|ZFIN ID: ZDB-PUB-011108-3|
Phylogenetic relationships and chromosomal location of five distinct glycine receptor subunit genes in the teleost Danio rerio
Imboden, M., Devignot, V., and Goblet, C.
|Source:||Development genes and evolution 211(8-9): 415-422 (Journal)|
|Registered Authors:||Devignot, Véronique, Goblet, Christiane, Imboden, Medea|
|Keywords:||zebrafish; glycine receptor; phylogenetic relationships; gene duplication; chromosomal location|
|PubMed:||11685575 Full text @ Dev. Genes Evol.|
Imboden, M., Devignot, V., and Goblet, C. (2001) Phylogenetic relationships and chromosomal location of five distinct glycine receptor subunit genes in the teleost Danio rerio. Development genes and evolution. 211(8-9):415-422.

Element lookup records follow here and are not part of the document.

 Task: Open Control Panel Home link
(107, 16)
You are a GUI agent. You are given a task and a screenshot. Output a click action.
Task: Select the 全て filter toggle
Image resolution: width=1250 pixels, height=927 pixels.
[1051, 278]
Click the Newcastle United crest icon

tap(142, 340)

ABSTRACTGlycine receptors mediating synaptic inhibition are heteromeric proteins constituted of alpha and beta subunits. The mammalian GlyR subunits constitute a subgroup in the superfamily of ligand-gated ionic channels. To compare the evolutionary events in the mammalian and teleostean lineages for the receptor family, we first undertook systematic cloning of the constitutive subunits of the zebrafish glycine receptor. The isolation of two alpha subunits (alphaZ1 and alphaZ2) and one beta subunit (betaZ) has been reported previously and we report here the characterization of two novel alpha subunits, alphaZ3 and alphaZ4, increasing the known zebrafish subunits number to four alpha and one beta. Establishment of phylogenetic relationships reveals that alphaZ1, alphaZ3 and betaZeta are orthologous to mammalian alpha1, alpha3 and beta subunits. However, two zebrafish GlyRalpha subunit genes are orthologous to the unique avian and mammalian alpha4 subunit revealing a duplication of the alpha4 gene in zebrafish. Whole-mount in situ hybridization in 24-hours post fertilization (hpf) and 52-hpf embryos of the daughter gene products display very different expression patterns indicating distinct functions of the duplicated genes. Gene mapping reveals that the two duplicated genes are localized on two different linkage groups (LG5 and LG22) as would be daughter genes resulting from a large-scale duplication of the ancestral genome. Finally, we report that a linked pair of genes on human chromosome 4 (alpha3 and beta) is also linked on linkage group 1 in zebrafish (alphaZ3 and betaZ) as a consequence of a mosaic conserved syntheny.